◆ EXERCISE DESCRIPTION: Could you return each entry below exactly as written, minus any pictures?

Stored records
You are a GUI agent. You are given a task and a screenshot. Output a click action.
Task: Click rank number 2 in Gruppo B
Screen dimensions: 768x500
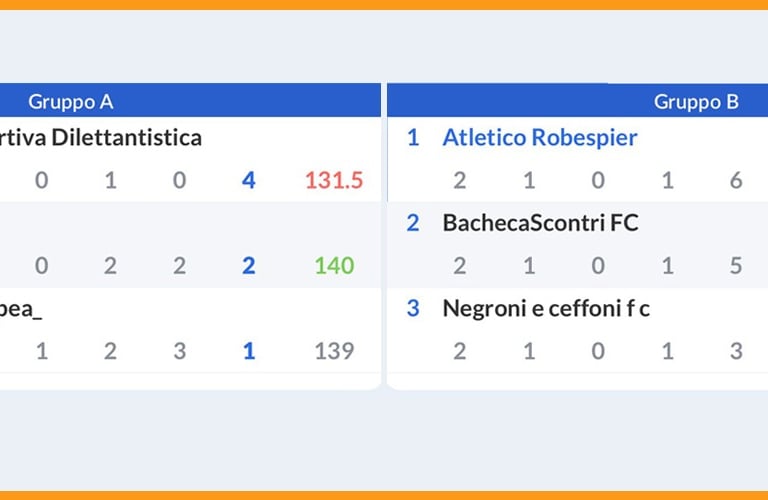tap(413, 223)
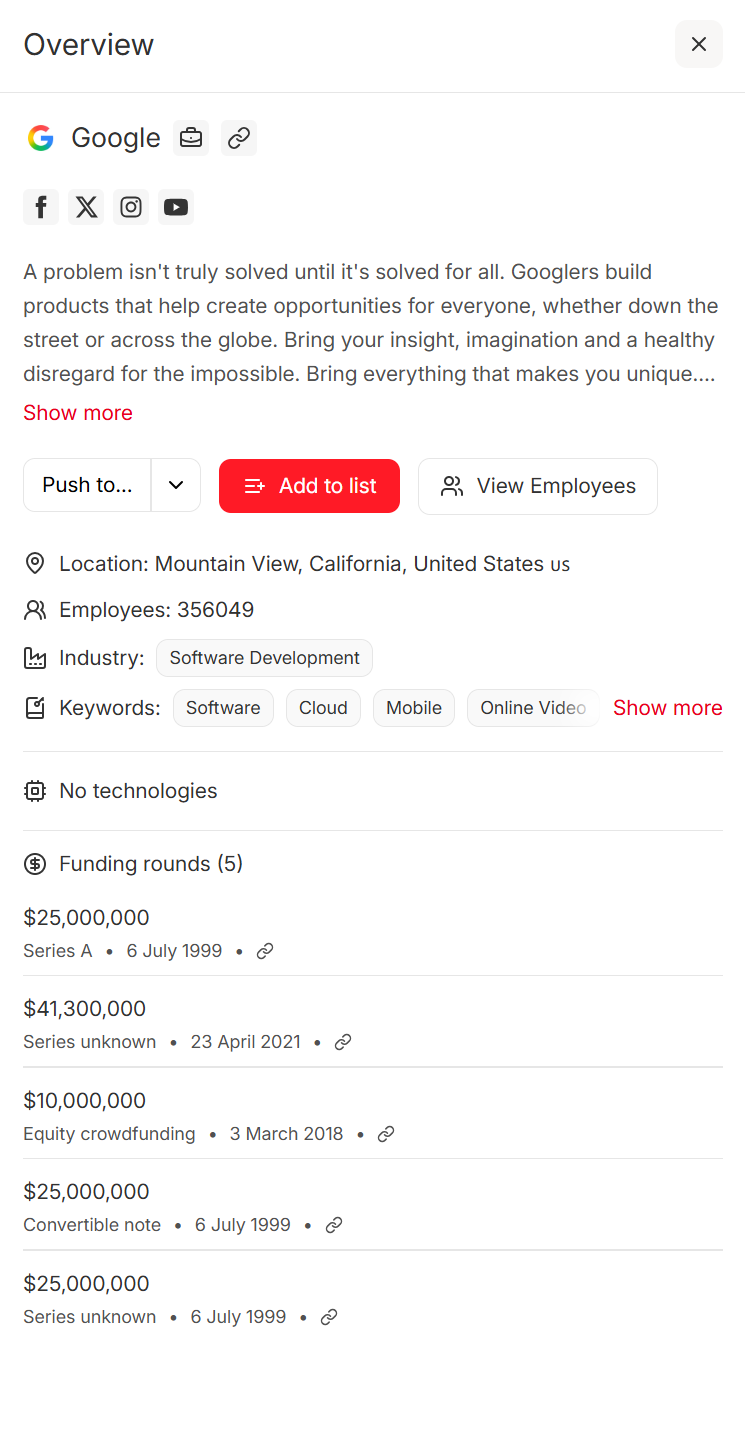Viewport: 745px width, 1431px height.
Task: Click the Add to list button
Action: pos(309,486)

◆ OUTPUT OF THE EXERCISE:
You are a GUI agent. You are given a task and a screenshot. Output a click action.
Task: Click rank number 2 in Gruppo B
Screen dimensions: 768x500
tap(413, 223)
Viewport: 745px width, 1431px height.
Task: Click the Add to list button
Action: pos(309,486)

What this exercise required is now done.